#### Provided material ####
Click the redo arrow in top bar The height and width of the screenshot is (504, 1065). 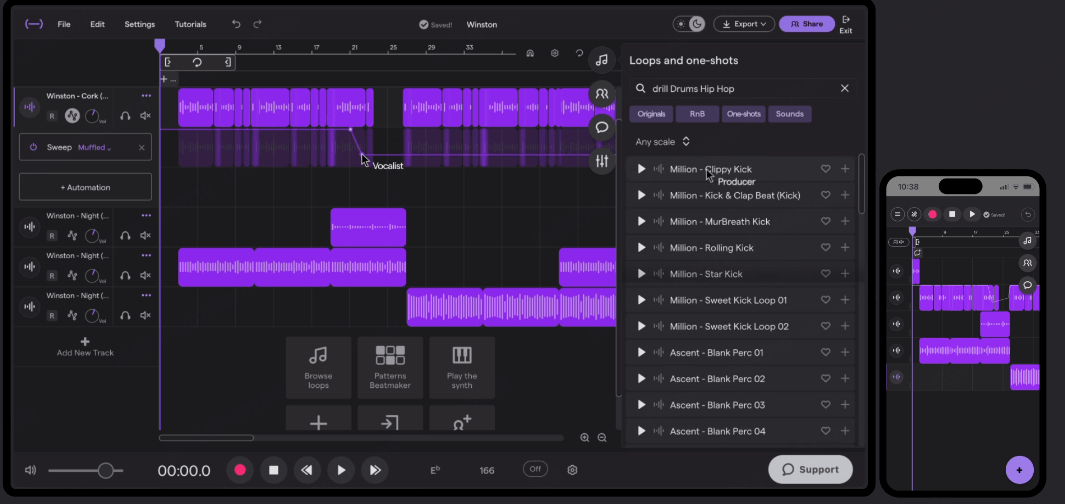click(x=258, y=24)
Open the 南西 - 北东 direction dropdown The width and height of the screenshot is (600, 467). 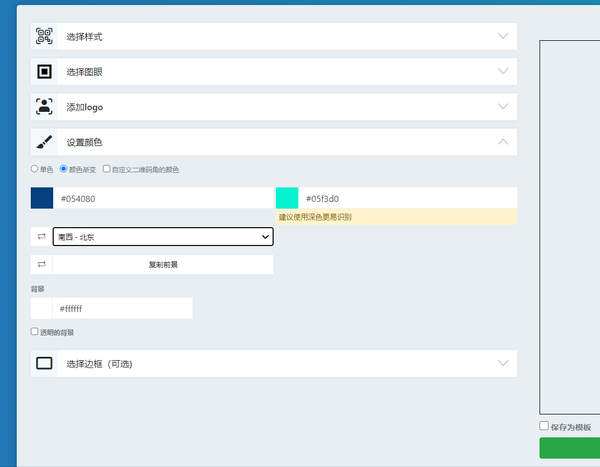[163, 237]
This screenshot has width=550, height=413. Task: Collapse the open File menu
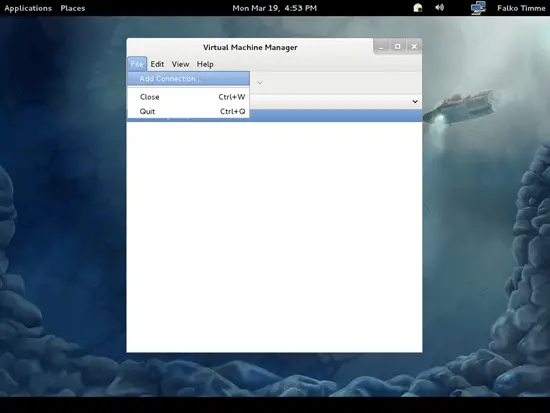137,64
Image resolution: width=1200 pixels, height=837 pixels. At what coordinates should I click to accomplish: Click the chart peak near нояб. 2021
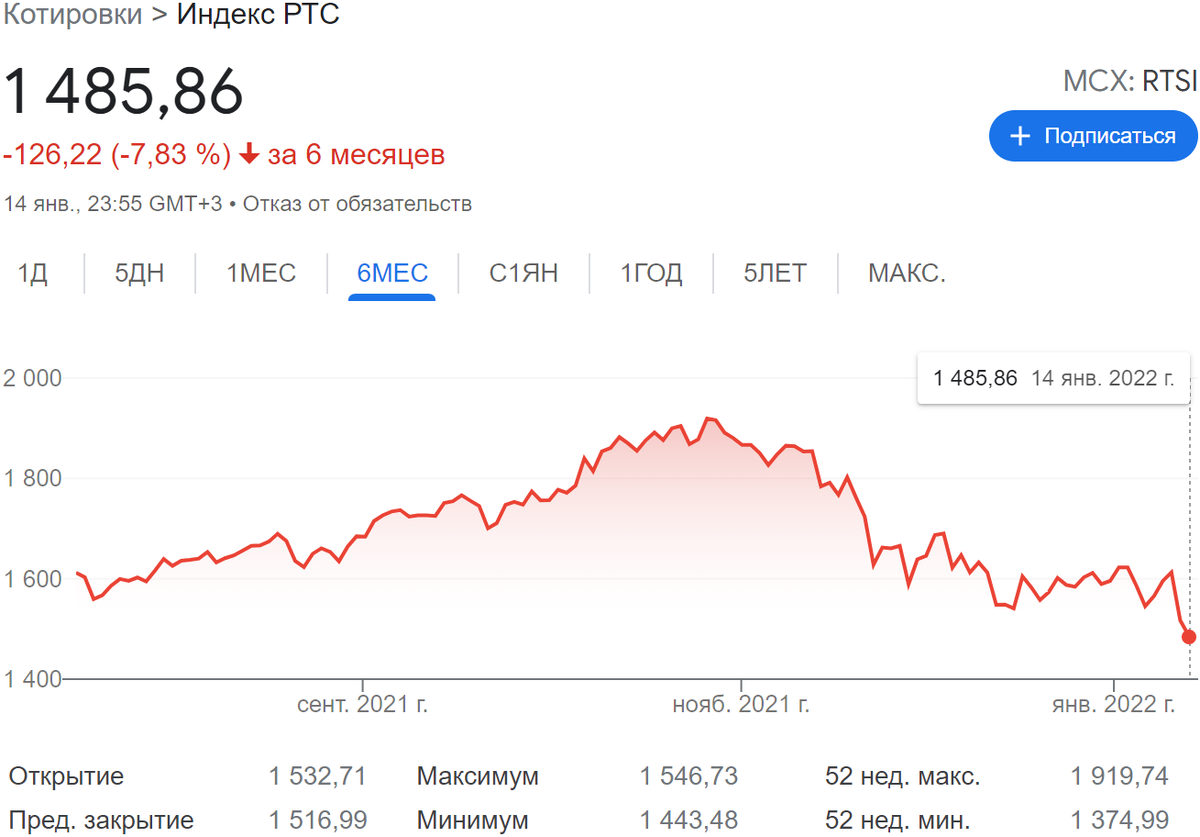(x=708, y=418)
####
## Your instructions
Leave the pictures out and restate exactly the lines from the one that has "This screenshot has" through the final line of the entries above, both ends included.

## Solution
This screenshot has width=550, height=413. Task: Collapse the open File menu
137,64
Image resolution: width=1200 pixels, height=837 pixels. At what coordinates should I click to accomplish: Click the chart peak near нояб. 2021
(x=708, y=418)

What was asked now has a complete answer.